The data from molecular variance (AMOVA), which was greater within the populations (84.68%), when associated to Structure data, corroborate the low indices of genetic differentiation, where the presence of a mixture of two genetic profiles is related to migratory habit, wide mobility, and flight capacity of R. brasiliensis (Carbonell, 1988, 1995). Native grasses, for instance Trachypogon sp. (Poaceae), constitute the preferred food of grasshoppers (Silva et al., 2006). Therefore, the large offer of grasses in the localities sampled in this study and the absence of effective geographic barriers between the populations are fundamental factors for the wide dispersion of the analyzed specimens. The feeding preference of R. brasiliensis is, which is strongly related to its mandibular structure of graminivorous type, is also present in other Gomphocerinae such as Achurum carinatum (Walker, 1870), Dichromorpha viridis (Scudder, 1862) and Orphulella pelidna (Burmaister, 1838) (Smith and Capinera, 2005). For other grasshopper species, for instance Mioscirtus wagneri (Eversmann, 1859) and Ramburiella hispanica (Rambur, 1838), a positive relationship was also observed between the distribution of plants used as food and the genetic connectivity between populations (Ortego et al., 2010, 2015).

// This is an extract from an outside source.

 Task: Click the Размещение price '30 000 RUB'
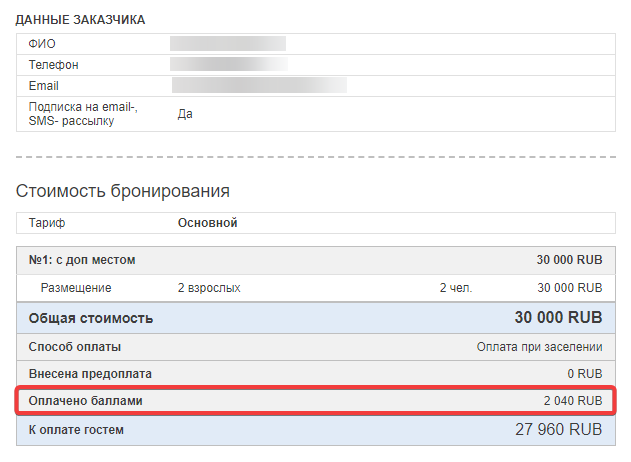[x=569, y=288]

Although the populations of Pernambuco and other states occupy different altitudes (range 0 to 999 m), as well as potential geographic barriers (Borborema Plateau, Chapada do Araripe and São Francisco river), R. brasiliensis individuals seem to be capable to overcome these obstacles and maintain a positive gene flow among the analyzed populations. This way, no correlation was observed between the occurrence of B chromosomes and the distribution of R. brasiliensis in different landscapes. For this species, the altitude of the analyzed populations did not seem to influence the frequency of B chromosomes either. This observation differs from that of Manrique-Poyato et al. (2015), who stated that individuals with B chromosomes have low tolerance to high-altitude environments as a result of delay in meiosis due to the presence of B chromosomes that may negatively select the host (Hewitt and East, 1978; Harvey and Hewitt, 1979).

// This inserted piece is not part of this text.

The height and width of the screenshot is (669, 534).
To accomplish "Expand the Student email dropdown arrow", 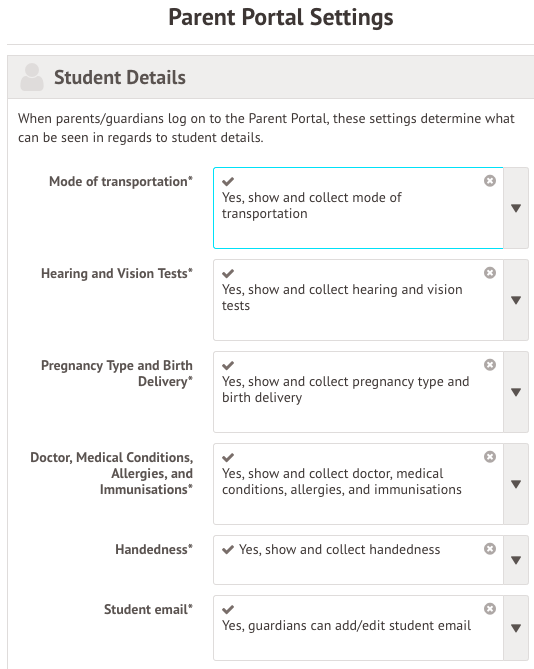I will coord(516,628).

Based on literature evidence that B chromosomes are only transmitted vertically, it is suggested that, for the species R. brasiliensis, the broad distribution of B chromosomes indeed arises from the extant gene flow among the analyzed populations. The migratory habit coupled to the high flying capacity of R. brasiliensis, besides the wide offer of food resources in the sampled localities, are factors that certainly contributed to the genetic connectivity of its populations, and consequently for the broad dispersion of the B chromosome. A variant B chromosome, with CH blocks in the pericentromeric and terminal regions, was detected and is probably currently in the regeneration stage of the cycle. The presence of one such variant B chromosome reinforces the hypothesis of the non-recent origin of the B chromosome, considering that successive generations are necessary for such a chromosome to be nearly neutralized, accumulate modifications and be dispersed among distinct populations.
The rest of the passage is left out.